**INSTRUCTION:**
Reproduce the SSH key post below, from "Generating public/private rsa" up to and including "location for keys.".
====== EXCERPTED PASSAGE
Hi all,

Following my 2 last posts on SSH and using Cygwin with Console2 for a much superior terminal experience the next logical step is key-based authentication.

There are 2 ways to authenticate over SSH - passwords (that you type) and key-based authentication. For the second method to work you generate on the host/desktop you want to use as a client a set of SSH keys.

This is done very easily by typing:

ssh-keygen

Note: You can provide arguments such as -t for a different type of key (such as "dsa" or "rsa") but it's not really needed as the default which is rsa is considered secure enough.

This will get you the following output:

Generating public/private rsa key pair.
Enter file in which to save the key (/home/Lampros/.ssh/id_rsa):

Just press Enter to take the default and continue - .ssh is the standard location for keys.

Then you'll get:

Enter passphrase (empty for no passphrase):

A passphrase is a good idea in an environment/situation where you're worried that your keys might get stolen by someone. This would provide them access to the server you are setting the key-based authentication for. For a testing environment however skipping the passwords is perfectly fine.

Then you'll ask to verify your passphrase:

Enter passphrase (empty for no passphrase):

And then you'll get the key fingerprint and randomart image:

Your identification has been saved in /home/Lampros/.ssh/id_rsa.
Your public key has been saved in /home/Lampros/.ssh/id_rsa.pub.
The key fingerprint is:
82:58:ac:84:b9:1b:c5:0d:ff:8d:bb:d5:cf:e6:13:4a Lampros@Jamie-HP
The key's randomart image is:
+--[ RSA 2048]----+
|  .              |
| + =             |
|o + =            |
| + + o o         |
|o o . + S        |
| o     o .E .    |
|.     . .... .   |
|       o  .oo    |
|      .    o+.   |
+-----------------+

Most importantly note the parts:

Your identification has been saved in /home/Lampros/.ssh/id_rsa.
Your public key has been saved in /home/Lampros/.ssh/id_rsa.pub.

The ssh-keygen command generates two files - the above ones. The identification file is also known as the "private" key - never give this out to anyone. The public key on the other hand is what we are interested in.
============
====== PROVIDED MATERIAL
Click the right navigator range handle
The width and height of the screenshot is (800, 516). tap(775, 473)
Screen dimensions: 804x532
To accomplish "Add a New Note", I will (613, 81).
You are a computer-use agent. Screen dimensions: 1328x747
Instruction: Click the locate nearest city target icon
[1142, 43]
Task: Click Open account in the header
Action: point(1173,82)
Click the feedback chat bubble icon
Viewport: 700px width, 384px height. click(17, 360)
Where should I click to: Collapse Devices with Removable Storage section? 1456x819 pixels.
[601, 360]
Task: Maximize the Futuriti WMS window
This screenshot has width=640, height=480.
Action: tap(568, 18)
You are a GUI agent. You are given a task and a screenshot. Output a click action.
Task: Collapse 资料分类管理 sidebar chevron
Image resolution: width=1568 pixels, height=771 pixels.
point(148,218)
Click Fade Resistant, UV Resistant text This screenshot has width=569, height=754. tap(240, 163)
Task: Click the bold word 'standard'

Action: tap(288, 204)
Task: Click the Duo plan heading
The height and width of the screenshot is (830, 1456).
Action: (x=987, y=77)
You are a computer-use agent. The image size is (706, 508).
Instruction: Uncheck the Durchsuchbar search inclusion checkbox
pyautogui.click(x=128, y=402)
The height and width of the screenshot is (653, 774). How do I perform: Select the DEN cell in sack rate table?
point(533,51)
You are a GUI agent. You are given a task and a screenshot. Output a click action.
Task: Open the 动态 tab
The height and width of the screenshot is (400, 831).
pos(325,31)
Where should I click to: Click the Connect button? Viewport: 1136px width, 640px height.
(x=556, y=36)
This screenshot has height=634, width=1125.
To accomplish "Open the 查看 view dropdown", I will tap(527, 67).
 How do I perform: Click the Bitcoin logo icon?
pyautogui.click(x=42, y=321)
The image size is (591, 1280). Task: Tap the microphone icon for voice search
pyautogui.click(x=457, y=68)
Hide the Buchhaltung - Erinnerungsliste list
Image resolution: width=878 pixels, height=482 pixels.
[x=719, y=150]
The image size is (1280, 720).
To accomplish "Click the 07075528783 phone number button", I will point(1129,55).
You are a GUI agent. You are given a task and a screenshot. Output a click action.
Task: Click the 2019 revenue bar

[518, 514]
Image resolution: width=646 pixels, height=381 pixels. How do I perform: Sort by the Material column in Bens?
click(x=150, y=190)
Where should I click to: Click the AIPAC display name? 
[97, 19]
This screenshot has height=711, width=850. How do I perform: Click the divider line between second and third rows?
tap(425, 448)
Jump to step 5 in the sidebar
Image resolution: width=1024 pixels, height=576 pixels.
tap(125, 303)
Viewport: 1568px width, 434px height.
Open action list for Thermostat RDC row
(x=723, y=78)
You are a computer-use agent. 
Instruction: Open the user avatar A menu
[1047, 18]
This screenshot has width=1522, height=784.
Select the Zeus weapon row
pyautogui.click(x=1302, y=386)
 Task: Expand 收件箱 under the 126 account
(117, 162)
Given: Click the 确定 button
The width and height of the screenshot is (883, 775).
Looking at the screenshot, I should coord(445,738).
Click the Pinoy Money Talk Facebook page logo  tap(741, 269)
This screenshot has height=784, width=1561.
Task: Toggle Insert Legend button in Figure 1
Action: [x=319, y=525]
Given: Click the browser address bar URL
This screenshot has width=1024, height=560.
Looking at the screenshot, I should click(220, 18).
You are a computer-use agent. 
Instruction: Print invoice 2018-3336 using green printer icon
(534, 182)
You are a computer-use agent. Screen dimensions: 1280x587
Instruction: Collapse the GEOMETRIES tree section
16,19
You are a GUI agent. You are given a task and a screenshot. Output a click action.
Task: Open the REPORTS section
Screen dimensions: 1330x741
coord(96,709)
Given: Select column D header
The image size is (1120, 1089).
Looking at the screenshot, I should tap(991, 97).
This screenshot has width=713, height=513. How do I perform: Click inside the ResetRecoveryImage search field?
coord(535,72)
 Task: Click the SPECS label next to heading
============
**THE OUTPUT:**
Generating public/private rsa key pair.
Enter file in which to save the key (/home/Lampros/.ssh/id_rsa):

Just press Enter to take the default and continue - .ssh is the standard location for keys.